Supporters of the Land Reform Act say it will give greater protection for tenant farmers, empower urban and rural communities interested in pursuing land ownership, and provide more transparency around who owns Scotland’s land. However, the level of changes will also bring challenges for many living in the countryside and NFU Scotland want to ensure they have access to the highest quality technical expertise for their members.
NFU Scotland president, Allan Bowie said: “The Land Reform Bill undoubtedly contains measures which will provide positive change for tenants and landlords in Scotland.
“Whilst NFU Scotland would have preferred land reform and agricultural holdings to be dealt with in two standalone bills, the legislation will bring about a number of key changes to agricultural holdings which NFU Scotland has championed.
“However, NFU Scotland has always said it will measure the long term success of the legislation on an increased amount of land being available for let in the future on a long-term secure basis.
“The legislation which MSPs have passed is extremely vast yet, in its final form, contains a number of areas where the detail is yet to be developed.
“It is regrettable that this Bill hasn’t been the vehicle in which to address further measures which could secure the confidence and vibrancy of the tenanted sector in Scotland, such as the two-stage waygo process. However, during parliamentary scrutiny the Cabinet Secretary undertook to examine further a number of issues which will be instrumental in driving future change in the sector.
“NFU Scotland will engage with Scottish Government to develop details which will have an undoubted impact on the effectiveness of this highly technical legislation, and we look forward to working with the new technical working group to develop robust policy, fit for instilling further confidence into the sector for the long-term future.”.

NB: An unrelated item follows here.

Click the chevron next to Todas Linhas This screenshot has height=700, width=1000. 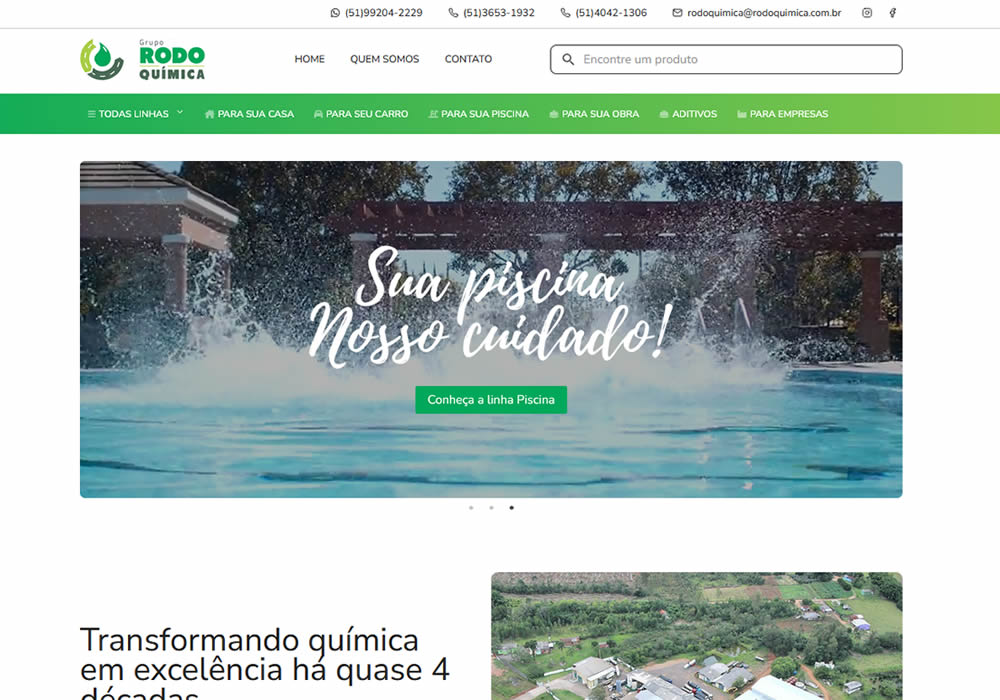pos(180,112)
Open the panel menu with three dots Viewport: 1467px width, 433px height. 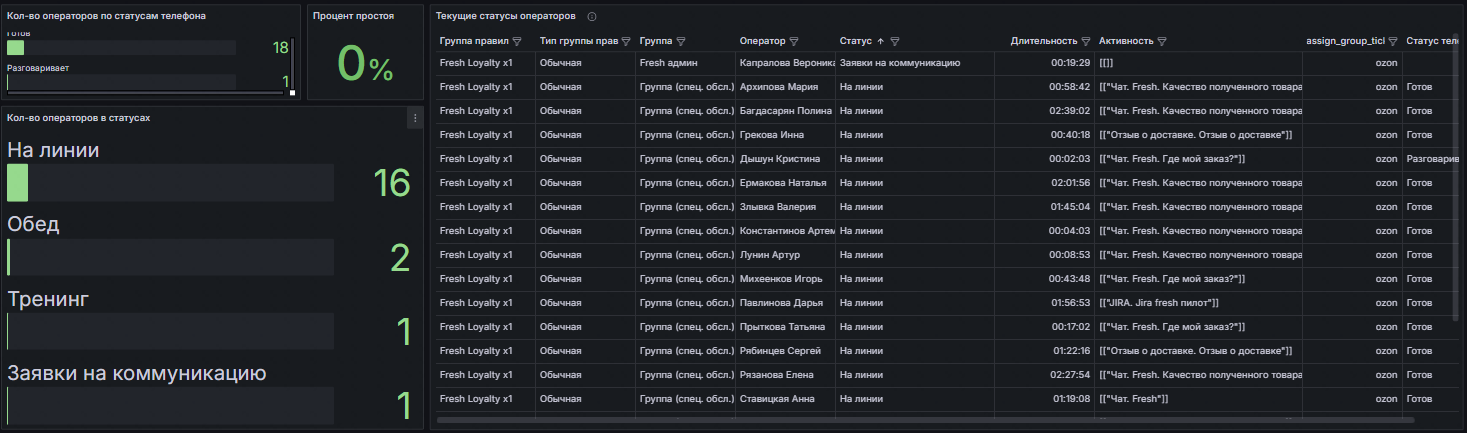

Claudia Beamish, South Scotland MSP was involved in the passing of this Bill and welcomes the changes it will bring: greater protection for tenant farmers, further empower urban and rural communities interested in pursuing land ownership, and more transparency around land ownership.
“While in some areas I believe the Act has not gone far enough, on the whole I am really pleased with the outcome,” said Ms Beamish.
“The Act will place the obligation on landowners to ensure that they comply with the land registers new requirements this will create far more transparency around who owns what and where. However, I am disappointed that this has not been extended to a requirement for owners of land in Scotland to be registered in the EU.